New research published in Early Human Development found a higher risk of periviable birth among Latina women whose pregnancy coincided with the 2016 U.S. presidential campaign. Periviable births are severely premature births occurring between 20 and 25 weeks of pregnancy — a time window during which infant survival is significantly threatened.
The researchers propose that the threat of anti-immigrant policies that characterized Trump’s campaign likely led to increased stress among pregnant Latina women, possibly affecting the timing of birth.
During the 2016 presidential campaign, Donald Trump proposed a slew of anti-immigration policies that threatened the foreign-born population in America. Unsurprisingly, multiple studies have uncovered increased fear and anxiety among the Latino population in the U.S. during this time.
As study authors Alison Gemmill and her team report, such sociopolitical stressors have been suggested to influence maternal health and may even affect the timing of birth. Their study set out to examine whether there might be a higher incidence of periviable births among Latina women who were pregnant during the 2016 presidential campaign.
The researchers obtained national data pertaining to all the live births conceived in the U.S. between 2009 and 2016. They then organized the births into 96 monthly conception cohorts. Researchers next compared the rate of periviable birth among Latina women to the rate of periviable birth among non-Latina white women. By using a statistical analysis called time-series methods, Gemmill and colleagues examined whether Latina women with conception cohorts from April to November 2016 — those exposed to the election — showed higher-than-expected incidences of periviable births.
The analysis revealed that the risk of periviable birth was elevated among the eight cohorts conceived by Latina women between April 2016 and November 2016. As the researchers explain, while a risk ratio of 1 would designate equal rates of periviable births among Latina and non-Latina white women, risk ratios above 1 indicate an increased rate among Latina women. “Increases in the ratios ranged from 0.07 above an expected of 1.61 for the cohort conceived in June, to 0.39 above an expected of 1.27 for the cohort conceived in April,” the authors report.
In their analysis, the researchers were able to hone in on risk ratios associated with the election campaign, rather than the aftermath of the inauguration. Accordingly, their results suggest that the presidential election itself created enough stress and anxiety to accelerate the timing of birth among pregnant Latina women. “This circumstance indicates that the anticipation of imminent threats to security—even in advance of any legislative action—may affect the biology of pregnant women,” the authors point out.

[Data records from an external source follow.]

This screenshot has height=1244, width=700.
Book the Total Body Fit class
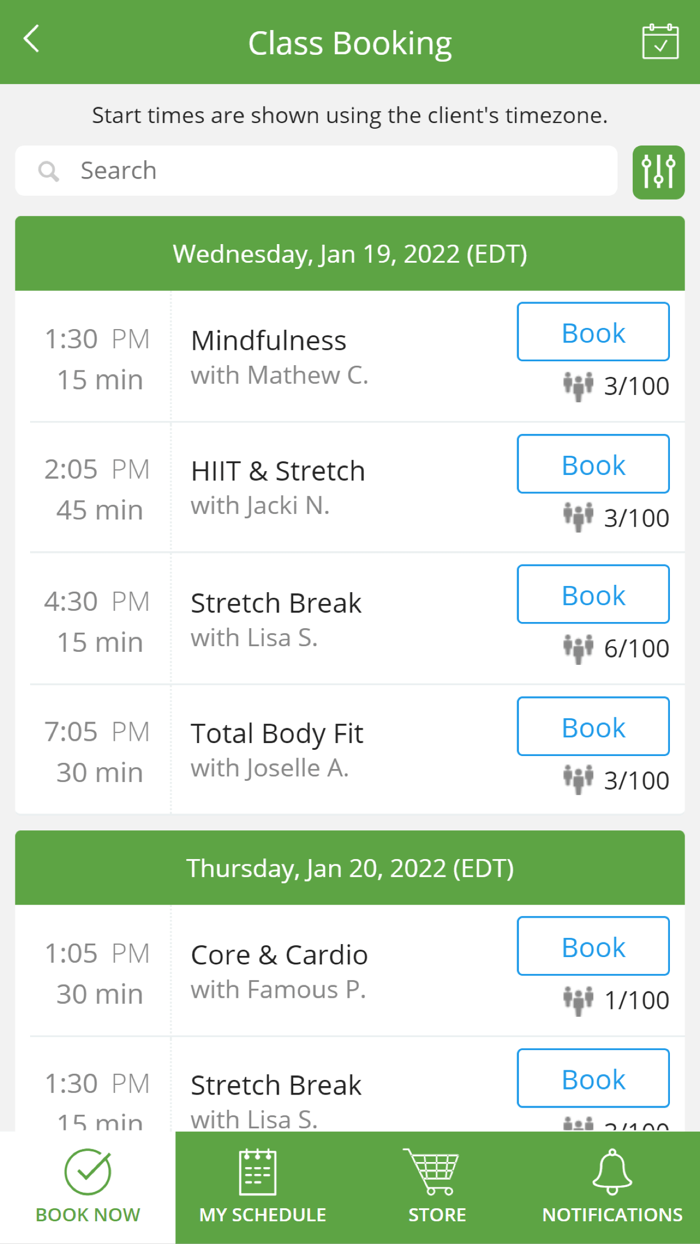592,726
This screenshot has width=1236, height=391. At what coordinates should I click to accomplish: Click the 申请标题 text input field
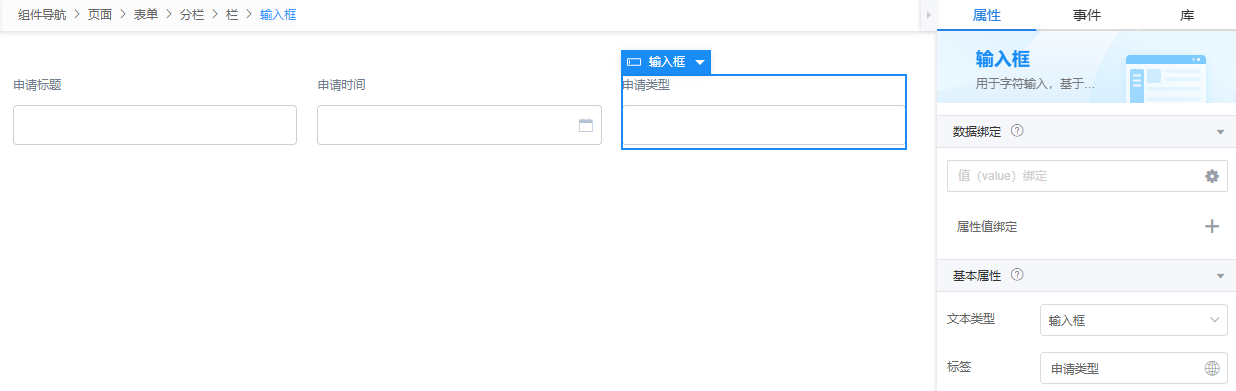click(x=155, y=125)
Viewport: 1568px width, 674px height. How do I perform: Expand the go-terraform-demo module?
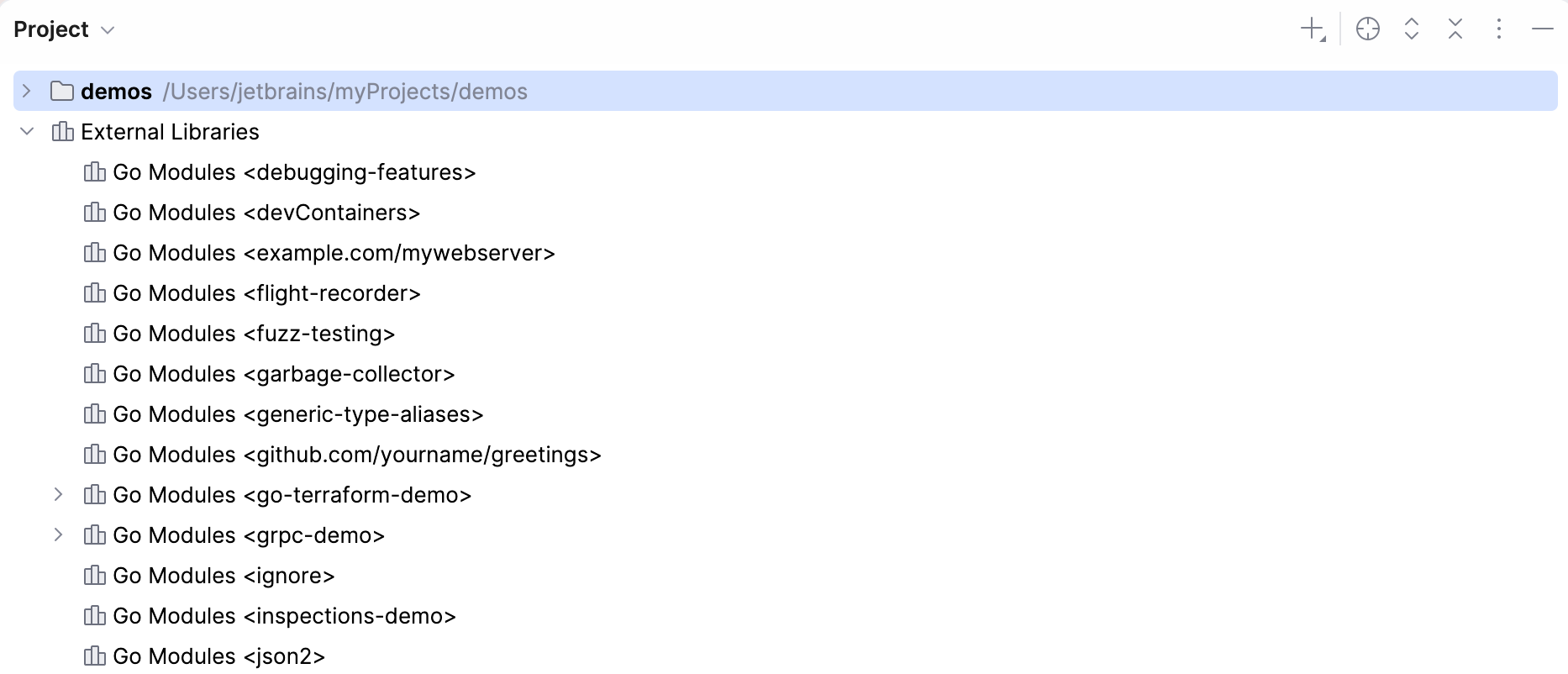click(x=59, y=495)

The researchers say their findings fall in line with the idea that the anti-immigrant sentiments characteristic of the 2016 Trump campaign triggered the system responsible for the timing of childbirth. “The results extend previous findings of an upward shift in preterm birth among Latina women,” the authors say, “by showing an increase in preterm births with the highest likelihood of infant mortality and early life morbidity . . . given the high risk of neonatal death among these gestations, we would expect that more than half of the excess periviable births that we identified would have likely died shortly following birth.”
Gemmill and colleagues offer several theories for how and why stress is linked to preterm birth. One theory posits that the stress response can lead to hormonal changes that disrupt developmental mechanisms and speed up the “pregnancy clock”. Another possibility suggests an evolutionary mechanism that spontaneously aborts pregnancies when the offspring would be unlikely to thrive in the surrounding environment. “These late spontaneous abortions increase among stressed women because natural selection would have conserved mutations that suppressed reproduction in environments that threaten maternal investment in frail infants,” the researchers explain.

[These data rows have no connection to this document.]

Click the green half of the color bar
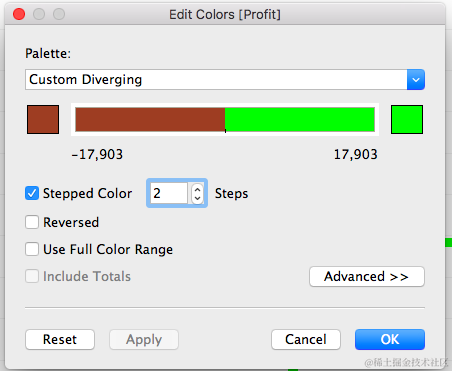 pyautogui.click(x=300, y=119)
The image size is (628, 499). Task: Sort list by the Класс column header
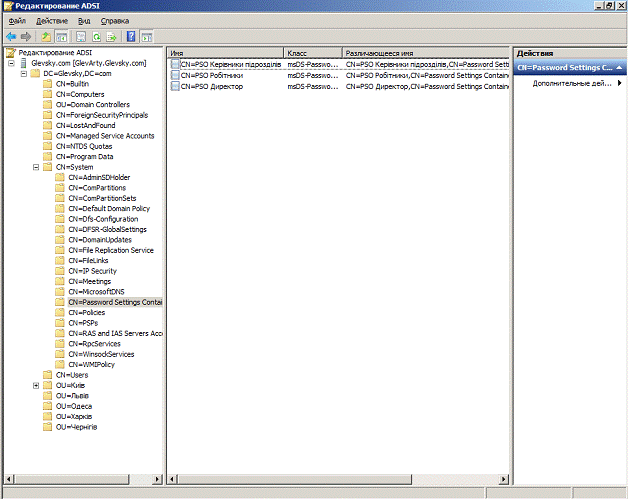(312, 52)
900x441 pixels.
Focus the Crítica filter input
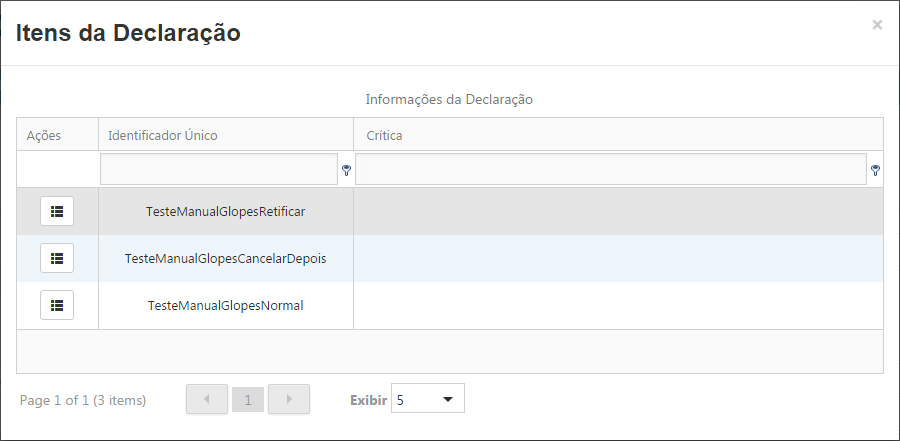tap(611, 169)
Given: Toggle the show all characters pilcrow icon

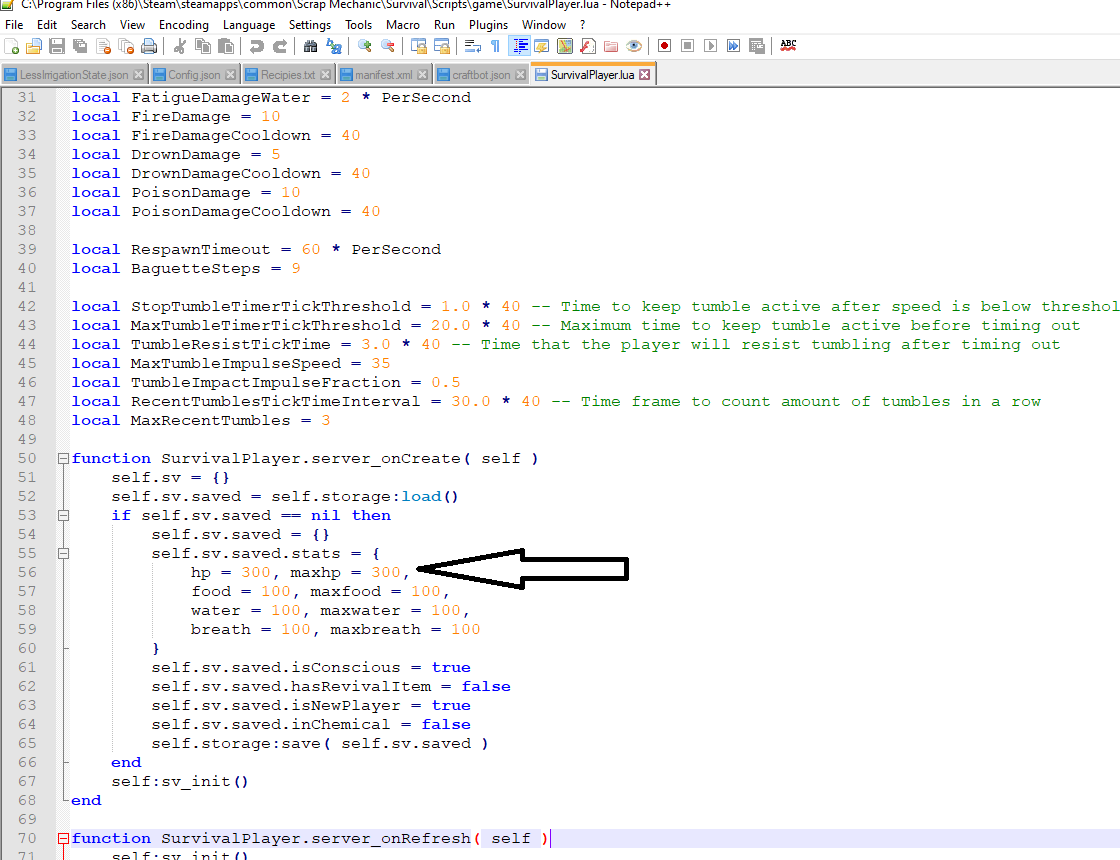Looking at the screenshot, I should [495, 46].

The authors conclude that their findings shed light on the importance of sociopolitical contexts when it comes to the health of mothers and children. “In particular,” the researchers emphasize, “xenophobic and racist rhetoric, coupled with credible threats of xenophobic and racist policies, may have a deleterious impact on the health of marginalized groups, like pregnant Latina women.” The researchers recommend that clinics and health providers should turn their attention to stress mitigation programs when serving populations affected by this type of sociopolitical stress.
The study, “The 2016 presidential election and periviable births among Latina women”, was authored by Alison Gemmill, Ralph Catalano, Héctor Alcalá, Deborah Karasek, Joan A. Casey, and Tim A. Bruckner.